The Sorghum Foundation awards three agricultural scholarships of $1,500

The National Sorghum Foundation presented a total of $4,500 in scholarships to three students. The winning students are Joshua Strine and Trace Harris from Texas A&M University and Benjamin Kamrath from the University of Nebraska-Lincoln. Each scholarship provides subsequent winners with $1,500 to help pay for their education costs.

The National Grain Sorghum Foundation promotes sorghum research and education and develops the leadership potential of active university students interested in studying agriculture and, more specifically, the sorghum industry.

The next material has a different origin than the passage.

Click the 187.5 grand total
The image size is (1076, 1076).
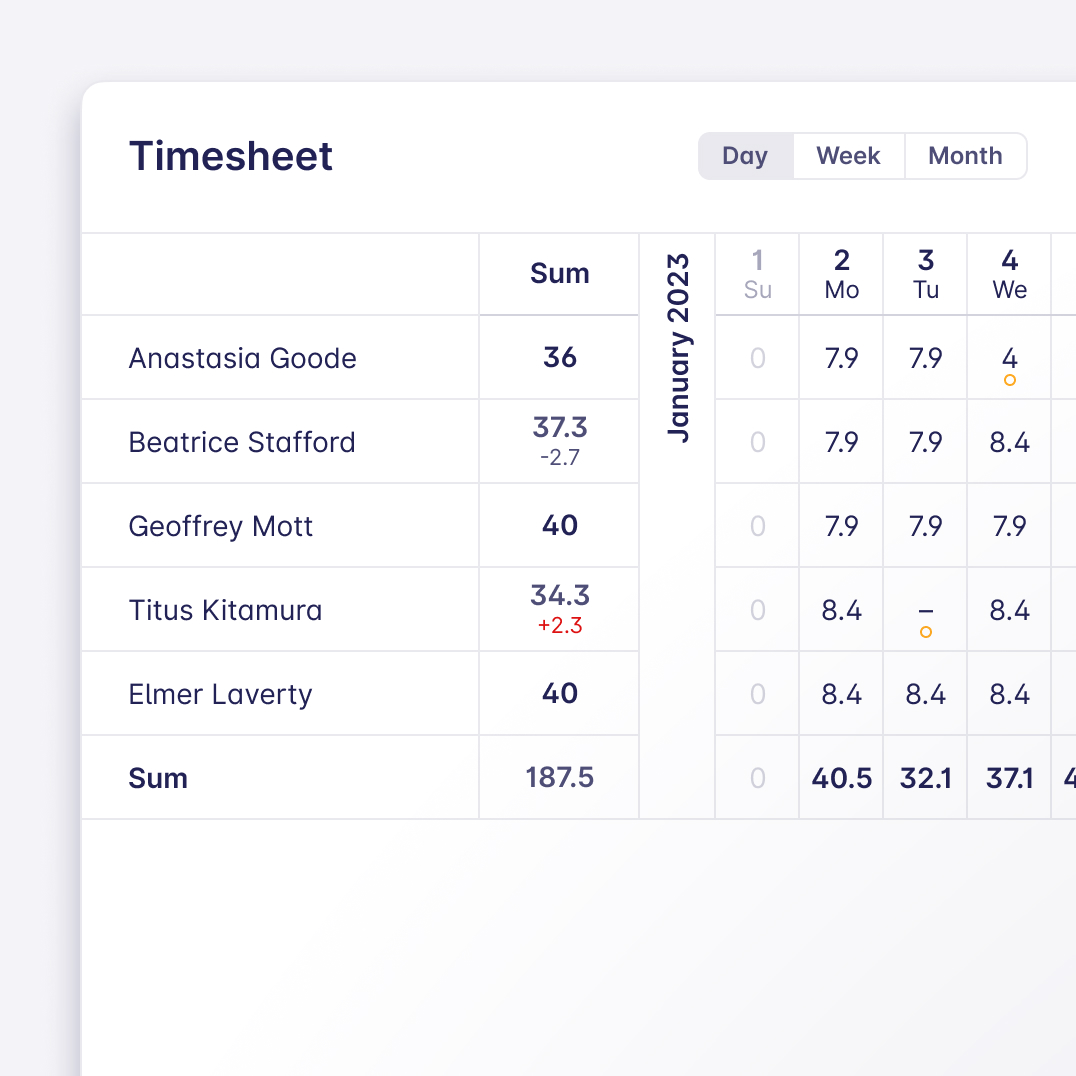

“The National Sorghum Foundation is very pleased to offer scholarships to these outstanding students.” said NSF President Larry Lambright. “Their strong academic performance as well as their leadership activities make them highly worthy of these scholarships.”

Joshua Strine, Texas A&M
The Bill Kubecka Memorial Scholarship was awarded to Strine, a native of Bryan, Texas, and currently in graduate school at TAMU. Strine is pursuing a master’s degree in agricultural economics and plans to work in agricultural finance, particularly as it relates to commodities.

Strine will also have the opportunity to travel to Washington, DC with the National Sorghum Growers as part of the Fellowship to learn about policies and regulations impacting the US sorghum industry.

Trace Harris, Texas A&M
The Bruce Maunder Memorial Scholarship was awarded to Harris, who is a junior agricultural economics student at TAMU in Poth, Texas. After graduation, Harris plans to pursue a career in agricultural credit.

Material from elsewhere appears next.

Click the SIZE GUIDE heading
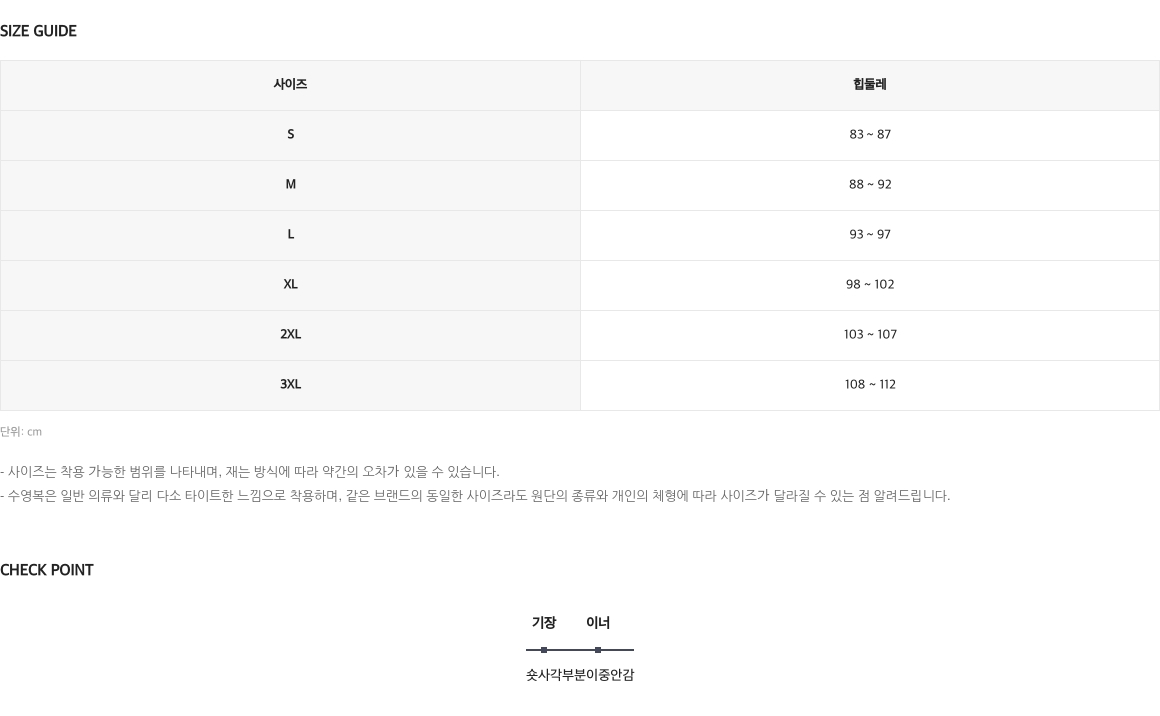The image size is (1160, 716). coord(38,31)
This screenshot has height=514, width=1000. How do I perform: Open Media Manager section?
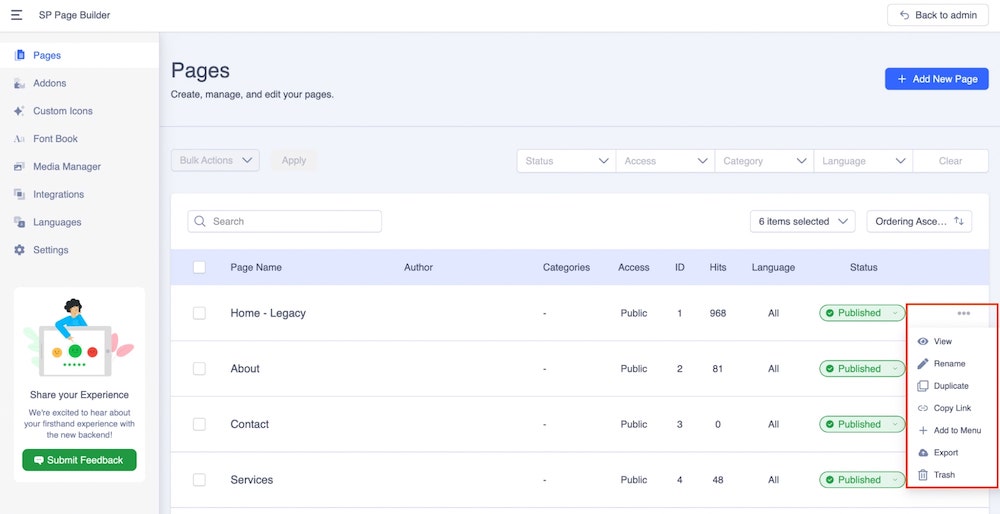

Benjamin Kamrath, University of Nebraska-Lincoln
The The Darrell Rosenow Memorial Scholarship was awarded to Kamrath, of Columbus, Nebraska. Kamrath is a second year agronomy student at UNL. After graduating, Kamrath plans to work in seed sales as an agronomist.

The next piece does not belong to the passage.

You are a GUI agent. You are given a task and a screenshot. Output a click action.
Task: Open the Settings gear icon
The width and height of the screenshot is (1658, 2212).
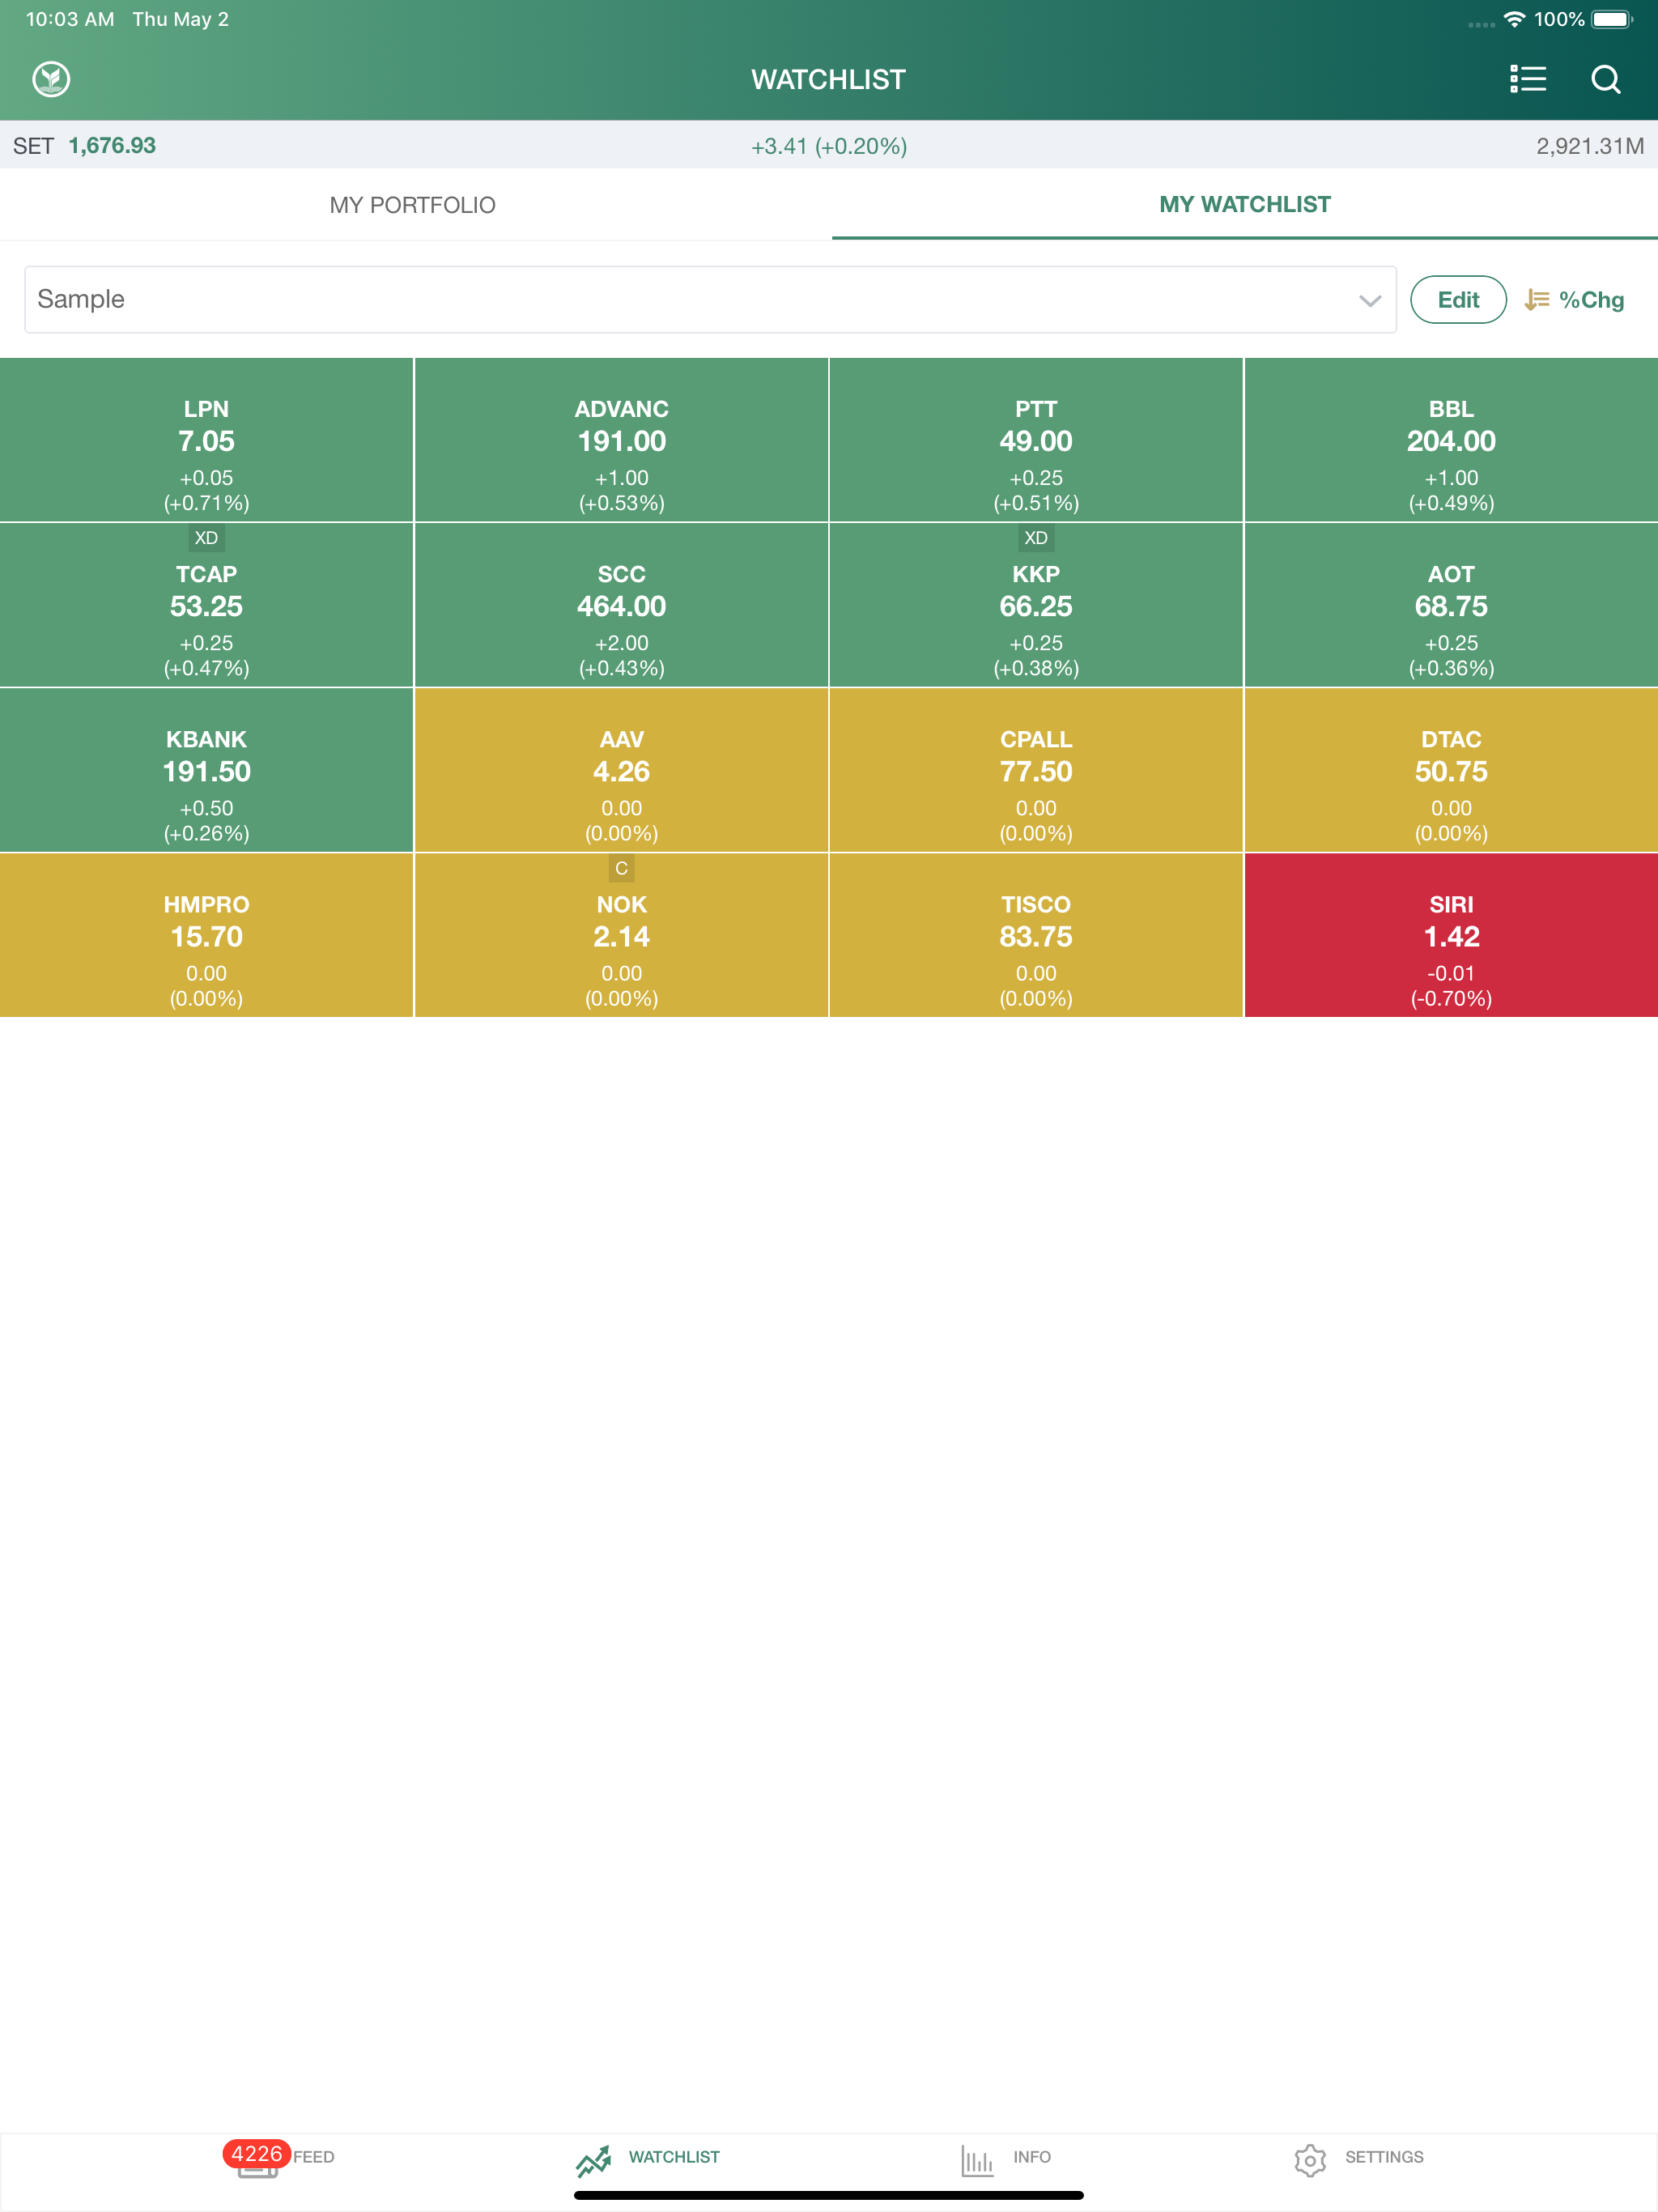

“The National Sorghum Foundation’s mission is to further develop the leadership potential of active university students who have an interest in agricultural studies, but in particular sorghum,” said NSF Board Vice Chairman Bobby Nedbalek. “Through this mission, we are pleased to award scholarships to these three very deserving students and look forward to what they will achieve in their respective studies.